Impala Application Development Suggestions

Deploy Coordinators and Executors Separately, with Two to Five Coordinators for Each Cluster Depending on the Cluster Scale

The Coordinator caches metadata, parses SQL execution plans, and responds to client requests, and it mainly uses JVM memory. The Executor reads and writes data and calculates operators, and it mainly uses off-heap memory. The memory usage can be effectively improved after a splits. In addition, all SQL execution statistics are recorded in Coordinators. After splits, you can access several Coordinators to obtain the SQL execution status of the entire cluster, reducing the O&M pressure.

Configure Inclusive Queues for Core Services and Set Mem_limit and Exec_time_limit_s to Avoid Large Queries

Resource queues help prevent one service from taking away resources needed by another service. For details, see Enabling and Configuring a Dynamic Resource Pool for Impala.

Enable OBS Local Cache

OBS provides local cache that meets your data storage demands, improving the read speed. For example, you can configure a single-disk 100 GB local cache with data_cache=/srv/BigData/data1/impala:100 GB.

Enable HDFS Short-Circuit Read

HDFS allows you to enable short-circuit read to improve read speed. For details, see https://impala.apache.org/docs/build/html/topics/impala_config_performance.html.

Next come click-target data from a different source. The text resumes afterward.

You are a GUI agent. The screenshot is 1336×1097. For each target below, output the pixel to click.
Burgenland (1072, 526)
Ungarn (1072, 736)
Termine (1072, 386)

Run Invalidate metadata <table> After Table Structure Is Changed, and When Data Is Imported to the Database or Lake, Refresh Changed Tables/partitions to Update the Impala Metadata

If a table is created or modified on a non-Impala engine (such as Hive and Spark), you need to run the Invalidate metadata <table> command on Impala to synchronize table schema information. Full metadata is synchronized only when the table is queried. For adding partitions and inserting data, you can run the refresh command to incrementally update metadata.

Run compute increment stats <table_name> Periodically to Update Common Table Statistics for Faster Query

Impala estimates the resources consumed by queries based on table statistics. Accurate statistics help Impala properly parse execution plans and allocate resources.

Merge Small Files Periodically to Reduce the Number of Files in a Single Table and Improve the Metadata Loading Speed

The amount of Impala metadata increases as the number of partitions and files grows. Too many partitions can consume excessive memory, leading to slower metadata updates and reduced query performance due to increased file scans.